However, the DJI Mini 3 Pro pushes this problem one step further. It has an even lower resolution of the color channels. Here is a comparison of the Bayer and the Quad Bayer arrangement of the color filters:
As you can see in the picture, the individual color filters have been significantly enlarged in the Quad Bayer grid. They now cover 4 sensor fields each. This reduces the color resolution by a factor of 4 compared to the classic Bayer matrix. And this is clearly visible in the example images, for example in the bushes. To illustrate this effect, I am showing below a further enlarged section from the center of the image above with the bushes. The left image of the DJI Mini 3 Pro has been enlarged in Lightroom to 400%, the right one of the DJI Air 2s with the same detail to about 650%:
On the right image of the Air 2S, you can still see individual white dots in the bushes that correspond to blossoms.

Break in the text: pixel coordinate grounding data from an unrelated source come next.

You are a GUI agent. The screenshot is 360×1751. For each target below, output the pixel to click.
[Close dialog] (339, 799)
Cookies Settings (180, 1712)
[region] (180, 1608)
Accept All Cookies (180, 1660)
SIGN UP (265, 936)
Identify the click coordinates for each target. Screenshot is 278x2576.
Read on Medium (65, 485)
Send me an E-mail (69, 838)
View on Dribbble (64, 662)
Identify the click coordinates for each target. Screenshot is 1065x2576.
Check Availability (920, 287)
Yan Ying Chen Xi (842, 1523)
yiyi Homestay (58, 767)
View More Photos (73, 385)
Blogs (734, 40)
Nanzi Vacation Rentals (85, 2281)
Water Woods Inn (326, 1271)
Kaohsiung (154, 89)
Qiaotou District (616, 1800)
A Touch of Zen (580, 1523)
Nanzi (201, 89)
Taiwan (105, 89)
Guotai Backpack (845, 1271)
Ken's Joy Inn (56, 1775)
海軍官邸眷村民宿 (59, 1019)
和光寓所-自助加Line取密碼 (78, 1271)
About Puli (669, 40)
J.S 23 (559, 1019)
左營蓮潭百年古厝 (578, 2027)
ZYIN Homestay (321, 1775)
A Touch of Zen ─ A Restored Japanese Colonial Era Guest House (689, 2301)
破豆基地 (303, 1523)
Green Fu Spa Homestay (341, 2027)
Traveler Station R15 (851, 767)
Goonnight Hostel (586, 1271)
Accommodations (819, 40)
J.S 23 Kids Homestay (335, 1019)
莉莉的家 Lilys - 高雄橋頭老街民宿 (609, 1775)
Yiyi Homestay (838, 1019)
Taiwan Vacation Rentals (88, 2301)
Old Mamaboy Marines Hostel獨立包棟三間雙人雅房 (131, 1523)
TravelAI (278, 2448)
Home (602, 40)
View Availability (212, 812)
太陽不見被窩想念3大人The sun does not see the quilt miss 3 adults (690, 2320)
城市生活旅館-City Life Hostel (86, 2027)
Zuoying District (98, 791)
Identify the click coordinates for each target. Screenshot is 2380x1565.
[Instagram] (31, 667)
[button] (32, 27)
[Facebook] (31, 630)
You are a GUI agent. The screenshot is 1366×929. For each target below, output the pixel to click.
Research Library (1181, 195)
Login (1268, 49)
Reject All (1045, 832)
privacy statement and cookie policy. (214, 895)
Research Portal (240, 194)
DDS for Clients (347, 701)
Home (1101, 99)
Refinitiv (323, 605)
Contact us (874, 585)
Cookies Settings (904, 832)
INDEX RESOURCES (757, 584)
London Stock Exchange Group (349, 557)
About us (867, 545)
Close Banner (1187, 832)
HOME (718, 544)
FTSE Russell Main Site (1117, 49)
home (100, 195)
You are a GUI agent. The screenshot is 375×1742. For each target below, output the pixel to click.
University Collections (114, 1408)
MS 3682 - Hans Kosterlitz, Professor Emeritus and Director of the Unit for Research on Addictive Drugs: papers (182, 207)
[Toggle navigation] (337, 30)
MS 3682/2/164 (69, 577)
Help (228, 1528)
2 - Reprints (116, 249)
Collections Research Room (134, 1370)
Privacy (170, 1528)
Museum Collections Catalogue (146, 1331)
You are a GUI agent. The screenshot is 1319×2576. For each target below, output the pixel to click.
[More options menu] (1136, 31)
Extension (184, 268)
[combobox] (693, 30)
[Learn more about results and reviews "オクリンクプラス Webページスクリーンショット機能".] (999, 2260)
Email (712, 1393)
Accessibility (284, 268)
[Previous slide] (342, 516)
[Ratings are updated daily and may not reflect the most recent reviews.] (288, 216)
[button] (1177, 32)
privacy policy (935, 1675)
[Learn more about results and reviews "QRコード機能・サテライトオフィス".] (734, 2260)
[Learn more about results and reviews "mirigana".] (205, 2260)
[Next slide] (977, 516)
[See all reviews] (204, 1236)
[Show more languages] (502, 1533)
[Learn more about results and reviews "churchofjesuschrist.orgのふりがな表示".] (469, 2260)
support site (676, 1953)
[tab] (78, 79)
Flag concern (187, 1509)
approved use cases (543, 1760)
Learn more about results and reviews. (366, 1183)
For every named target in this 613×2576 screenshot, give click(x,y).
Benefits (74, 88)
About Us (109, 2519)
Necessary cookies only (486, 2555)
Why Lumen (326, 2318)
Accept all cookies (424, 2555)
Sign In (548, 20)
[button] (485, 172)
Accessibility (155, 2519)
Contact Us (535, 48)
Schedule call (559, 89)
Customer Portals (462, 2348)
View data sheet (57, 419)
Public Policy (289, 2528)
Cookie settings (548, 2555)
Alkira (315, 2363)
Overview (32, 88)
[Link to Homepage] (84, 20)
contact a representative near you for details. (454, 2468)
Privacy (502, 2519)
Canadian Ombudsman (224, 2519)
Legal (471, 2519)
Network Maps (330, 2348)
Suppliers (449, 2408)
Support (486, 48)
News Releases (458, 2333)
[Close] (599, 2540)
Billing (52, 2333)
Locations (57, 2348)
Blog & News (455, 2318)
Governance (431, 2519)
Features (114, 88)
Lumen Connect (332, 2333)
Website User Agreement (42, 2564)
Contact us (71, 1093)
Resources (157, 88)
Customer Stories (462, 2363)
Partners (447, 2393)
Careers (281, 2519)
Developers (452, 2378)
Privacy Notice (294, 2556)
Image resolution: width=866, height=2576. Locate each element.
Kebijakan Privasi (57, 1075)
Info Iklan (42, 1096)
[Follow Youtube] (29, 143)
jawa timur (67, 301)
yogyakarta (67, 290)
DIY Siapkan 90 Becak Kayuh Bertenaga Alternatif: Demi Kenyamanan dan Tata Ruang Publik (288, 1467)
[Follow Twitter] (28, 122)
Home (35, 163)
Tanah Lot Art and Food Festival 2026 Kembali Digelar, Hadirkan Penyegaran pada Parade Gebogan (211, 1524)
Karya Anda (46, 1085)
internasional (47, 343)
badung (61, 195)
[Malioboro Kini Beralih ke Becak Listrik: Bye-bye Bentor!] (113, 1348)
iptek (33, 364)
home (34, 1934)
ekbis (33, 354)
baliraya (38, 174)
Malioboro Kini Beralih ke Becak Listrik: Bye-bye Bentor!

Despite the nominally higher resolution, these are only visible as slightly brighter areas in the image of the Mini 3 Pro. The Mini 3 Pro’s tendency to produce artifacts is also intensified in this high magnification. Overall, in this case, the DJI Air 2s is a better choice despite its lower resolution.
The difference is even more striking when compared with the EOS R5 (both views magnified 400%):
The EOS R5 is orders of magnitude better here, no question. Once again, the DJI Mini 3 Pro has obviously already pre-processed and de-noised the RAW files, which unfortunately led to a significant loss of detail. However, this should not be overestimated. After all, we are talking about 400% enlargements here. The resulting total images would be a good 8 meters wide in a print corresponding to a usual 100 DPI screen resolution!
Why Quad Bayer?
The reason for this design modification, which seems unreasonable at first glance, is that the sensor can alternatively read 4 individual pixels at once without any problems. Although the sensor resolution then drops to only 1/4 of the original number of pixels, each individual pixel will be four times larger. This improves the sensor’s light sensitivity, noise performance and dynamic range at the expense of resolution. Thus, the DJI Mini 3 Pro then operates at 12 megapixels also in its photo mode. However, since I will usually use the drone in photography in good weather and at its base ISO of 100, I would have preferred a classic Bayer Matrix.
To the DJI Mini 3 Pro’s salvation, however, it should be remembered that it is not yet directly supported by Lightroom either. It is quite possible that the Quad Bayer data is not yet interpreted correctly. Unfortunately, the Mini 3 Pro is not yet supported by DxO PhotoLab or PureRAW either. I hope that the AI-based DeepPRIME algorithm available there will improve the quality.
I have mixed feelings about the DJI Mini 3 Pro’s photo results so far. Overall, the detail resolution of the DJI Mini 3 Pro is better than that of the DJI Air 2s for suitable subjects without large color variations (as seen in the church tower example above).
The photos are quite decent when viewed as a whole. However, small colored details like the blossoms in the bushes in the example are sometimes lost, and here the Air 2s is even partly superior. In addition, the RAW files of the Mini 3 Pro show clear artifacts, which indicates intensive preprocessing and noise reduction of the DNG files even at ISO 100. In any case, I would much prefer honest, unprocessed, noisy RAWs for photography.
These could then be processed with complex algorithms, such as the AI-based DeepPRIME process in DxO PureRAW or DxO Photolab, at the user’s choice and with presumably much better results - provided that DxO also supports the DJI Mini 3 Pro in the near future. However, I strongly assume that this will be the case due to the wide acceptance of the new drone. DxO added support for the predecessor, the DJI Mini 2, a few months after the drone was released.
By no means does the drone even come close to the quality of a full-frame system camera like the Canon EOS R5. However, this was not to be expected.
I don’t know yet if it will replace my DJI Air 2s. In the video area, which I only use very rarely so far, the Air 2s is still clearly superior to the Mini 3 Pro. But it also offers some advantages in photography, such as long exposures with up to 10 seconds exposure time and provides an exposure mode with aperture priority at a fixed ISO value, which I still miss a lot in the Mini 3 Pro.
The DJI Mini 3 Pro only uses the lower 12 megapixel resolution in the automatic panorama modes I used frequently before. The DJI Air 2s, on the other hand, does this much better with its full resolution of 20 megapixels. However, with the Mini 3 Pro, this can at least be achieved manually controlled at 48 megapixels. This is very cumbersome and I really hope that the panorama versions with 48 megapixels will be added in a future firmware version. In addition, the DJI Mini 3 Pro is basically the first model to allow a full 360° spherical panorama, as it can tilt the camera up to 60°. The DJI Mini 2 and the Air 2s spherical panoramas do not include a part of the image in the zenith because the gimbal can only be tilted upwards to a limited extent.